While neither of the two gentlemen say openly that their re-election is the one and only purpose of the maneuvers, one can deduce as much, since no other purpose would explain their acts.

I’m the first to admit that Honduras needs some reforms to decrease corruption and increase the rule of law and democracy. What these presidents are doing is, however, the polar opposite – while managing to convince part of the population that they are doing it to help them. It’s the classical trick of popular tyranny, practiced for thousands of years.

Forms of government, with Presidential Republic - the present form of government in Honduras - in the center.
Forms of government, with Presidential Republic - the present form of government in Honduras - in the center. Chávez, Zelaya, and the boys want to go left and make the parliament weaker. Experience shows more democracy is found to the right, with a stronger parliament. Click for full size.

Honduras – as most of Latin America – has a Presidential Republic form of government today (center in the illustration). Chávez’s “Socialism in the 21st Century” changes the constitutions to undermine the democratic institutions and introduce organizations that are outside institutional control (left in the image). Adolf Hitler did precisely the same thing to undermine the democratic checks and balances. They claim that it is done to give more popular democracy, but it is done at the expense of rule of law. The only one who really benefits is the president – now turned dictator.

A change that can be made totally legally in Honduras, without running afoul of the articles “cut in stone”, is to go to the right instead. A parliamentary democracy increases the rule of law and decreases corruption, there is empirical data to support that. It also provides a better protection against coups such as the one attempted by Zelaya.

The democracy can thus be strengthened by Congress, today, without changing the fundamental form of government. It will still be a Republic, the President will still be separate from Congress and elected directly by the people for a single four-year term. The only change is that his cabinet must be approved by Congress, and that Congress can fire them if they disapprove of their work. Also, the decisions must be taken by the Cabinet in a quorum, although formally it is the President as the head of the executive who will sign off on them.

Democracy in Latin America is under attack. With this little graph I hope that I have illustrated what can done to protect and improve democracy on the continent instead.

An earlier post on a similar topic: http://blog.erlingsson.com/?p=3319

Why Parliamentary Republics beat Presidential Republics

Parliamentary republics have separated the roles of head of state  and head of government. They are thus quite  similar to parliamentary monarchies, but the head of state is an elected president rather than a king or queen. Parliamentary constitutions are based on the premise that all power emanates from the people, and that the power is vested in their elected representatives in congress between the elections – just like the shareholders of a corporation elect a board of directors to manage business between the annual meetings.

Parliamentary constitutions are based on the principle of the sovereignty of the people, whereas presidential republics are based on the principle of separation of powers.

In practice this means that the government is dependent on the support of the congress, since the congress has the power to dismiss the head of government (and thus all of his cabinet).
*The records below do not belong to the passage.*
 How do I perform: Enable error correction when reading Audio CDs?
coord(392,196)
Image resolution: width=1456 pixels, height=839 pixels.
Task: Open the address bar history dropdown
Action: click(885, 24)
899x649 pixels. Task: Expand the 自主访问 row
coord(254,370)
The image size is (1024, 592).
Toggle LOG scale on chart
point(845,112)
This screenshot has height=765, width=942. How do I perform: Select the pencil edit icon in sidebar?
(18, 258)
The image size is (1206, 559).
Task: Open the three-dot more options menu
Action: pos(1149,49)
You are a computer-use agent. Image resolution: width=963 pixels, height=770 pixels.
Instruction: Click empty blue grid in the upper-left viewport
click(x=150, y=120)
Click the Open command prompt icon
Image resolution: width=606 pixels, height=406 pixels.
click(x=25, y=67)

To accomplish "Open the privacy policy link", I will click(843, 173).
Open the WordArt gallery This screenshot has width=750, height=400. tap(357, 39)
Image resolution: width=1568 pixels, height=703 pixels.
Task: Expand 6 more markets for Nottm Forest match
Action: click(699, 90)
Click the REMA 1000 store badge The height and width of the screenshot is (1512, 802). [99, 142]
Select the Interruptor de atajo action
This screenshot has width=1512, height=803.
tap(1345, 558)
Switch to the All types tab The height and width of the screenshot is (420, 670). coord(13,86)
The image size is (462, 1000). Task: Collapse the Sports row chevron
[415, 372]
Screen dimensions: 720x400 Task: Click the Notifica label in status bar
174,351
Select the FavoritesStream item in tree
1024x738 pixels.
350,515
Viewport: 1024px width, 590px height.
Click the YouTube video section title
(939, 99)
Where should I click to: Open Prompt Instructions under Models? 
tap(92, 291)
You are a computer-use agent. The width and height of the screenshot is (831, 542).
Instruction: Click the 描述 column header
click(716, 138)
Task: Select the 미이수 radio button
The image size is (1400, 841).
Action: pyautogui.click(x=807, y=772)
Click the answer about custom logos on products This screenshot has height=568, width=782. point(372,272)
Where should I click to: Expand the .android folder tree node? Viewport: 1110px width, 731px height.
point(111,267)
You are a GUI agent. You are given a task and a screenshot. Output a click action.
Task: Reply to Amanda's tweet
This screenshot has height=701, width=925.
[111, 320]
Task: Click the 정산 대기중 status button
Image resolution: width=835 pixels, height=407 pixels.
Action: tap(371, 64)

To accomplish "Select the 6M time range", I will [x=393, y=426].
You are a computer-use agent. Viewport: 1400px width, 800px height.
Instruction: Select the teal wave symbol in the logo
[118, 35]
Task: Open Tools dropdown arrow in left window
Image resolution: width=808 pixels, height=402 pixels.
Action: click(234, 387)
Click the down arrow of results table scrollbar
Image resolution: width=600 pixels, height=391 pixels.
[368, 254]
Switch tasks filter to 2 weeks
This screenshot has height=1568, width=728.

While in a presidential republic it would take a recall vote to depose the president (and thus all of his cabinet) for political reasons, in a parliamentary republic the cabinet can be dismissed by a vote in the parliament on short notice. This gives more political control over the government, and gives a voice to a larger segment of society.

The parliamentarians are elected in such a way as to represent the full range of diversity in the country, and proportional to the actual situation in the electorate. This is important; there cannot be one-person districts, because if so, a large percentage of the constituents may end up lacking representation. How large? Well over 50%, perhaps up to 67% or so, thanks to gerrymandering. If one third rules over two thirds, is that democracy? In a parliamentarian system with proportional representation, all parties larger than some 5% of the electorate can be represented in the parliament in proportion to their actual support.

A president only needs 50.01% of the electorate to win, and less if the vote counting is not proportional (as in the USA). Furthermore, presidential republics tend to be two party systems, just one up from one party systems. Thus, to buy the presidency it is enough to buy two candidates. It is self-evident that it is much harder to buy the government in a parliamentarian system, since you would have to buy the support of a majority of the congressmen.

Empirical Evidence

In a report from the World Bank titled “Accountability and Corruption – Political Institutions Matter” (World Bank Policy Research Working Paper No. 2708, 2001) the authors conclude that:

“The main results show that political institutions seem to be extremely important in determining the prevalence of corruption. In short, democracies, parliamentary systems, political stability, and freedom of press are all associated with lower corruption. Additionally, we show that common results of the previous empirical literature on the determinants of corruption – related to openness and legal tradition – do not hold once political variables are taken into account.” (my emphasis)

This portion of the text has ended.